According to Rowling, Ginny Weasley becomes Senior Quidditch correspondent at the Prophet after the events of the novels.

===The Quibbler===
The Quibbler is a magazine first mentioned in Order of the Phoenix. It is edited by Xenophilius Lovegood and often prints articles about conspiracy theories and cryptozoology. In Order of the Phoenix, Hermione blackmails Rita Skeeter into writing an article about Harry's encounter with Voldemort. The interview is published by Xenophilius, and he later sells it to the Daily Prophet.

==Food and leisure==
===Butterbeer===
Butterbeer is a drink popular with young wizards. It can be served cold or hot, but either way it has a warming effect. Rowling said she imagines it tastes like "less-sickly" butterscotch.
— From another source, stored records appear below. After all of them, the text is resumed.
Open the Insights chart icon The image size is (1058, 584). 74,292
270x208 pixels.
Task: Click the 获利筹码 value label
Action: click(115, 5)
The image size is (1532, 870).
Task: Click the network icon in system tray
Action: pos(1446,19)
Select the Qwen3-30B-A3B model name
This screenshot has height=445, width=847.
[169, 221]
Even though it has very little alcohol, it is very strong for house elves, as Winky ended up developing an addiction for it after Barty Crouch Sr. sacked her. The Wizarding World of Harry Potter themed area at the Universal Orlando resort sells a line of food and beverages inspired by Butterbeer, and the Jelly Belly candy company has produced Butterbeer-inspired sweets. (Note: Attributed to multiple references:) The celebrity chef Heston Blumenthal created a version of the drink for his show "Heston's Tudor Feast".

===Magical sweets===
Many types of magical sweets are mentioned in the series. Some have bizarre side effects, particularly those created by Fred and George Weasley. Chocolate Frogs are packaged with collectible cards depicting famous wizards. According to Rowling, Harry and his friends are featured on Chocolate Frog cards after the events of the novels. Both Chocolate Frogs and Bertie Bott's Every-Flavour Beans have been manufactured in the real world. The Bertie Bott's Beans produced by Jelly Belly include flavours such as black pepper, dirt, earwax, grass, sausage, soap, and vomit. The Hershey company has also produced various candy items based on Harry Potter.

=== Quidditch ===

The most prominent sport in the Harry Potter universe is Quidditch, which is a team sport played up in the air on broomsticks. Every House at Hogwarts has a Quidditch team and competes in the Quidditch Cup. Outside of Hogwarts, the Quidditch World Cup is a major international event that draws teams and spectators from countries around the world.

=== Wizard's Chess ===
Wizard's Chess is a version of chess played with pieces that are magically animated. In Philosopher's Stone, Harry, Ron and Hermione become human chess pieces in a life-sized game of Wizard's Chess, which Harry wins thanks to Ron's skill at the game.